Sometimes 0.0 is desired to be classified like sub-normals

int subnormalzeroness(float x) {
  switch (fpclassify(x))
    case FP_SUBNORMAL: // fall through
    case FP_ZERO:
      return signbit(x) ? -1 : 1;
    }
  }
  return 0;
}

Code such as below works well too when NANs behave per IEEE-754 and fails < comparisons, otherwise append a && !isnan(x) to the return.

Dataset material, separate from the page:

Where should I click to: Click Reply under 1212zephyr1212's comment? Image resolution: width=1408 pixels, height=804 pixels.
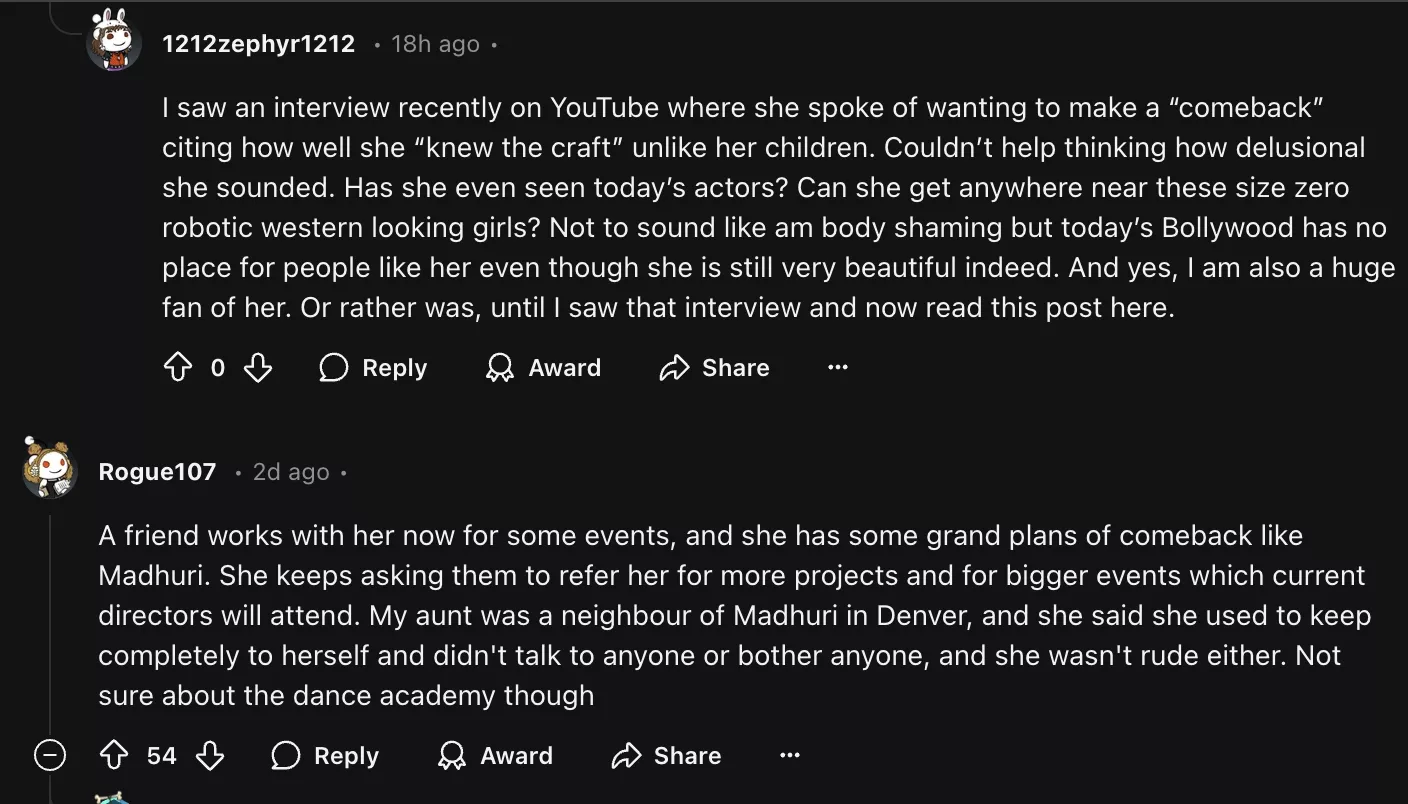[373, 368]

int subnormalzeroness_alt(float x) {
  return fabsf(x) < FLT_MIN;  
}

CodePudding user response：

Instead of making assumptions about the representation of float and unsigned int, including size and endianness and encoding, you should use the fpclassify macro defined in <math.h> specifically designed for this purpose:

int is_denorm(float f) {
    return fpclassify(f) == FP_SUBNORMAL;
}

Depending on its argument, fpclassify(x) evaluates to one of the number classification macros:

FP_INFINITE
FP_NAN
FP_NORMAL
FP_SUBNORMAL
FP_ZERO

They represent the mutually exclusive kinds of floating-point values. They expand to integer constant expressions with distinct values. Additional implementation-defined floating-point classifications, with macro definitions beginning with FP_ and an uppercase letter, may also be specified by the implementation.

The signbit macro can be used to extract the sign of a floating point value (of type float, double or long double). Note that signbit(x) evaluates to non zero for negative values and non-values, including -0.0 for which x < 0 would evaluate to false.

Note that your approach has some problems even on architectures using IEEE 754 single precision floats and 32-bit integers with the same endianness:

to avoid aliasing issues, instead of unsigned int x = *(int *)&f; you should write uint32_t x; memcpy(&x, &f, sizeof x);
testing the exponent bits is not sufficient to detect subnormal values as the values 0.0 and -0.0 also have all exponent bits set to 0.

Also note that denormalized is not always the same as subnormal: In the IEEE 754 standard, subnormal refers to non zero numbers smaller in magnitude than normal numbers with an implicit 1 mantissa (denormal is not used anymore in the IEEE 754 standard nor in the C Standard). Other floating point standards with multiple representations may have denormalized numbers for other sets of values.